[BEGIN]
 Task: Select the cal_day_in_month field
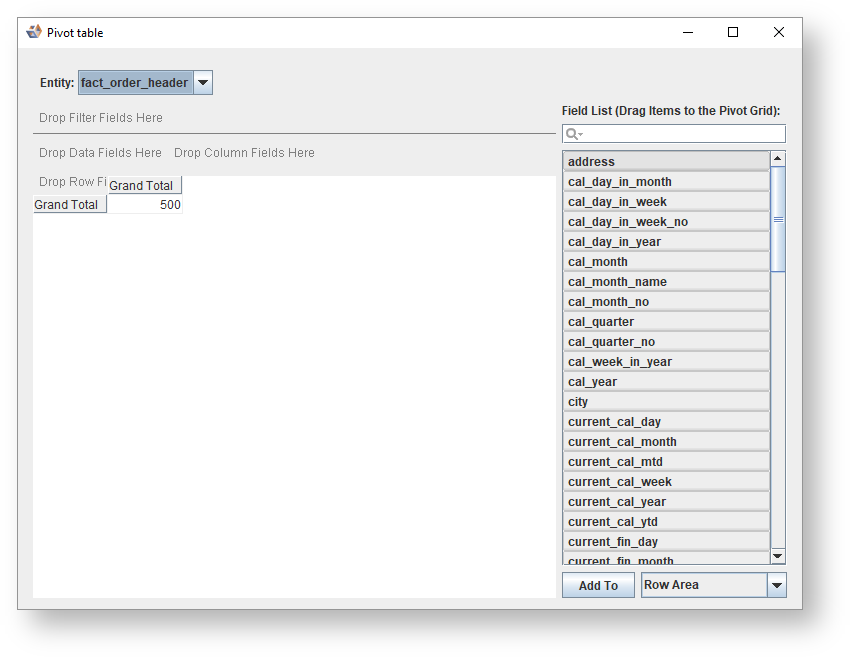666,182
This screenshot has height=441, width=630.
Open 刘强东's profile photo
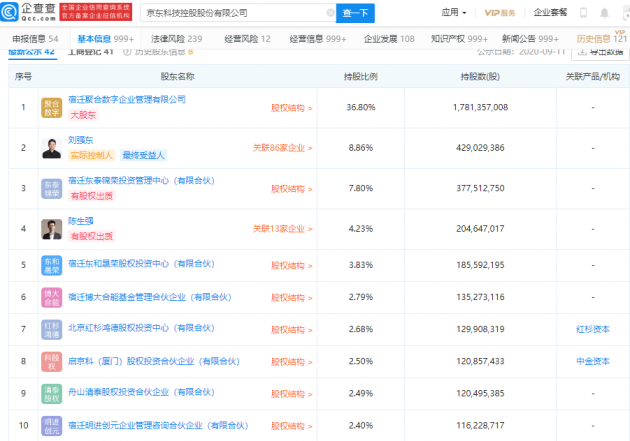pyautogui.click(x=51, y=147)
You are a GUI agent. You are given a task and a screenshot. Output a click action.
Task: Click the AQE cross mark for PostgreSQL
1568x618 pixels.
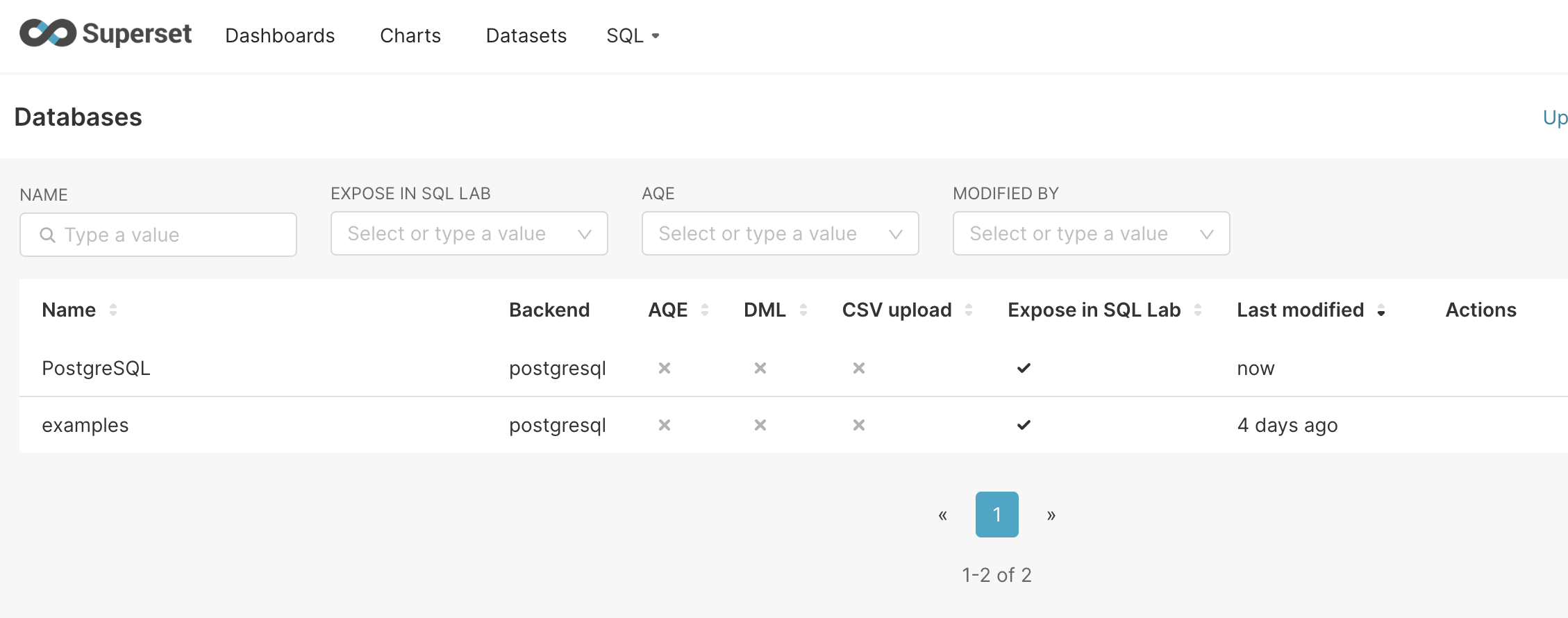pos(665,368)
[END]
**YOUR INSTRUCTIONS**: Update the records above by replacing every "screenshot" with "image" and changing nothing else. Leave the pictures out of your answer.

**FINISHED EXERCISE**:
 Task: Select the cal_day_in_month field
666,182
This image has height=441, width=630.
Open 刘强东's profile photo
pyautogui.click(x=51, y=147)
You are a GUI agent. You are given a task and a image. Output a click action.
Task: Click the AQE cross mark for PostgreSQL
1568x618 pixels.
pos(665,368)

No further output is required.